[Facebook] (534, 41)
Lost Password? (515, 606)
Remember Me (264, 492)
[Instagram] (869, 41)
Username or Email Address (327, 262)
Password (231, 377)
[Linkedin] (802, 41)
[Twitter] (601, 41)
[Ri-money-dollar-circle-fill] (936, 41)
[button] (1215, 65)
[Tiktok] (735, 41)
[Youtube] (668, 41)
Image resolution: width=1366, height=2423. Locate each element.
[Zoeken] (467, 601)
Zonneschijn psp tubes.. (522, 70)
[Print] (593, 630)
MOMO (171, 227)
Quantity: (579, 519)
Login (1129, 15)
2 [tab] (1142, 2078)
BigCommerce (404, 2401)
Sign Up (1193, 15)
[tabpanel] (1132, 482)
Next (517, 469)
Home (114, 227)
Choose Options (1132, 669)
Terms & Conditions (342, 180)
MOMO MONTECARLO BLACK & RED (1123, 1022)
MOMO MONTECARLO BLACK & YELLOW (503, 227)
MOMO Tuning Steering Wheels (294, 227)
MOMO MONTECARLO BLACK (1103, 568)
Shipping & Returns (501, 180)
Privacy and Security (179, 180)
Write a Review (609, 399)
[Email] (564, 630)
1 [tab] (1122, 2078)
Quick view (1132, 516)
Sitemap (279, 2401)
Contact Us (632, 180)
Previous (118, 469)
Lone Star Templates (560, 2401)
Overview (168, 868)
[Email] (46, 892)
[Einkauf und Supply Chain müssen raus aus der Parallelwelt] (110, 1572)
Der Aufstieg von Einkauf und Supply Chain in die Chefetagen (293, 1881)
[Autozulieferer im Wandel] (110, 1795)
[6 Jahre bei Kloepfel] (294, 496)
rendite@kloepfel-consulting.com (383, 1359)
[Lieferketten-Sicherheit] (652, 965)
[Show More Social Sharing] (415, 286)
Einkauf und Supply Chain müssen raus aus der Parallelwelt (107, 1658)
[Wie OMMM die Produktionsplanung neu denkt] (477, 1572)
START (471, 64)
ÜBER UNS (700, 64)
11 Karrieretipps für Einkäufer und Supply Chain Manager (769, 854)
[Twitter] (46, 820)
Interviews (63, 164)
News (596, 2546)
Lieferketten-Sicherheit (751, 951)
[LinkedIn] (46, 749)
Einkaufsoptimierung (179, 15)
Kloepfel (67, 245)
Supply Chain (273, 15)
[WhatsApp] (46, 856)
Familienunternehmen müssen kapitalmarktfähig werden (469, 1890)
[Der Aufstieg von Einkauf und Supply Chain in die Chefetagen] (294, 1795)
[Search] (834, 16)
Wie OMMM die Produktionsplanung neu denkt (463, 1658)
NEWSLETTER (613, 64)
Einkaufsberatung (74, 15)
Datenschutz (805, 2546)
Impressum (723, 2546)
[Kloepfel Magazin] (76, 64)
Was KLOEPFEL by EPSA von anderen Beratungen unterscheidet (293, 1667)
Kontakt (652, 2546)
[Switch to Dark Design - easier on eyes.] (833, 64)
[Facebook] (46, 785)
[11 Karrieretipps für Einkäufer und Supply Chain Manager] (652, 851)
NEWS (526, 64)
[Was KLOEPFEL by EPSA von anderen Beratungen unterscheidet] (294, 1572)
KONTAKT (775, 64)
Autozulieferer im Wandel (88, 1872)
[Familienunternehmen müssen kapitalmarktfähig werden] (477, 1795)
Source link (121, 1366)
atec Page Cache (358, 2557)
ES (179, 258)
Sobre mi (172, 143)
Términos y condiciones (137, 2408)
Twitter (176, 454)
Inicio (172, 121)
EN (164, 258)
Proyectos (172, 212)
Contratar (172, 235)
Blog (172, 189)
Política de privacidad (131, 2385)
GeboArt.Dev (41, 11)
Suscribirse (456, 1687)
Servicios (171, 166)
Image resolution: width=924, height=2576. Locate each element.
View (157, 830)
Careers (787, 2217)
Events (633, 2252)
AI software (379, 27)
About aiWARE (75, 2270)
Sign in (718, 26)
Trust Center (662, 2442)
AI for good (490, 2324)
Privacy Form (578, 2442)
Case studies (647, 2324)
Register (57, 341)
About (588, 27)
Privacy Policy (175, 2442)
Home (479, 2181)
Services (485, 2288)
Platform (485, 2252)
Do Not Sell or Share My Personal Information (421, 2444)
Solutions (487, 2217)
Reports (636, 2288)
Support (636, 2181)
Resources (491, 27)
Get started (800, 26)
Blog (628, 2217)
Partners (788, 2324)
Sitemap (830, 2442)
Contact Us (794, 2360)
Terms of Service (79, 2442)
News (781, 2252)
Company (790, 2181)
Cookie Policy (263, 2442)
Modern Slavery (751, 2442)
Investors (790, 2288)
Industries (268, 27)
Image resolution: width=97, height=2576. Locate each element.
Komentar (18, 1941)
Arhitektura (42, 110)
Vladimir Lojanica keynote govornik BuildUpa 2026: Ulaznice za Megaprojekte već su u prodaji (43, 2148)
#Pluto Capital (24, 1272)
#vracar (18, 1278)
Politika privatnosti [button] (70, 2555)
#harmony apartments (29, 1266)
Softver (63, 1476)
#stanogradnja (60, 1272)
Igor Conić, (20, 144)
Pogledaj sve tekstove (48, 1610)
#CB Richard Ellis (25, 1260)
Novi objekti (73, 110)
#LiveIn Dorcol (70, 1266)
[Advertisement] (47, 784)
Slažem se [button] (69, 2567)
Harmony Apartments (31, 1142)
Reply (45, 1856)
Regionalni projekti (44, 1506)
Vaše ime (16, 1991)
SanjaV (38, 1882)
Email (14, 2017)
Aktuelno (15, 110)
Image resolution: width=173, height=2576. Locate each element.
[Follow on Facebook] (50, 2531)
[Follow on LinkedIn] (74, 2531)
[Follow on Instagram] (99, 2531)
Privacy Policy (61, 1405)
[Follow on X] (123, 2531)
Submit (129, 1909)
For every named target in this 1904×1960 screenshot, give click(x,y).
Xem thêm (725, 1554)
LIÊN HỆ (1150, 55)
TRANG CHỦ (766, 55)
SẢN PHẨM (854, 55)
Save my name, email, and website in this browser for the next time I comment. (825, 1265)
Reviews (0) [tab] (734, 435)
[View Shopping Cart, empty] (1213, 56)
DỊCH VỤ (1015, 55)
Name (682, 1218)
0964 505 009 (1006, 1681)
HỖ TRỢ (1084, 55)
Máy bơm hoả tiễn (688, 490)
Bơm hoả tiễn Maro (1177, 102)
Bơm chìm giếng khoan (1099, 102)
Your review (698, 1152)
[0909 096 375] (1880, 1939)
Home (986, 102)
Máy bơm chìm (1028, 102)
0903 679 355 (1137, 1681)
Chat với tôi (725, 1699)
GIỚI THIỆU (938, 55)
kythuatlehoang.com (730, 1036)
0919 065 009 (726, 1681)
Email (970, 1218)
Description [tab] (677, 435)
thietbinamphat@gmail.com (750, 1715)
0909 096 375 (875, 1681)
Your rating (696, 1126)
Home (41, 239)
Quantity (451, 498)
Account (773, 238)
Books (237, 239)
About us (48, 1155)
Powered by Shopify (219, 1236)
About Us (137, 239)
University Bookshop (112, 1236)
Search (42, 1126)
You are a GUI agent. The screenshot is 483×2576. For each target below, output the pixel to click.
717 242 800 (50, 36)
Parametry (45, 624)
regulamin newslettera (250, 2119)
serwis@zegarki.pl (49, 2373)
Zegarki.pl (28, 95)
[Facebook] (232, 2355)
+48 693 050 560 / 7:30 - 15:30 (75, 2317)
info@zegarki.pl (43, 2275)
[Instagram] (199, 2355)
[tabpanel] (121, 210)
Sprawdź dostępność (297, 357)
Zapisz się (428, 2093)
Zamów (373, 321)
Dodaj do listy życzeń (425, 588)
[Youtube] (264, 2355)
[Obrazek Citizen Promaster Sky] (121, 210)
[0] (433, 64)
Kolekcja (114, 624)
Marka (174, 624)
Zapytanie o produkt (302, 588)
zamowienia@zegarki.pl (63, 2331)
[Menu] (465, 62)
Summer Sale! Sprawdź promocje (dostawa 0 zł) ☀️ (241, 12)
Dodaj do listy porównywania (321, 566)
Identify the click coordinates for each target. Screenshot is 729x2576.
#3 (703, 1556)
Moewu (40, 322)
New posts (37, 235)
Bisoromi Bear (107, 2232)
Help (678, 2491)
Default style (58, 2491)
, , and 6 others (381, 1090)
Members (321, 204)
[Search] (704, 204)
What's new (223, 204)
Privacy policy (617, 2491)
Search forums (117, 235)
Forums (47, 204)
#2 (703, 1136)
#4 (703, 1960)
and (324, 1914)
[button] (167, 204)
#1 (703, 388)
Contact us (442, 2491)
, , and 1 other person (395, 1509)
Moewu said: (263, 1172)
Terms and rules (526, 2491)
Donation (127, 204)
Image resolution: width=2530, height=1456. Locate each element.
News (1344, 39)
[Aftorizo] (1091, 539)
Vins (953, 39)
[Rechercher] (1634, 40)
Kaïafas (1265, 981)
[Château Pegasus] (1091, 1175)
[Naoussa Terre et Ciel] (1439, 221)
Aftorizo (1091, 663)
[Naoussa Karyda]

☆ ☆ ☆ ☆ ☆ ☆ ☆

Identify every line above with the string "Image" in it. Copy those lines.

Image resolution: width=1366, height=2423. Locate each element.
Image resolution: width=924, height=2576. Locate each element.
Image resolution: width=97, height=2576. Locate each element.
Image resolution: width=173, height=2576. Locate each element.
Image resolution: width=2530, height=1456. Locate each element.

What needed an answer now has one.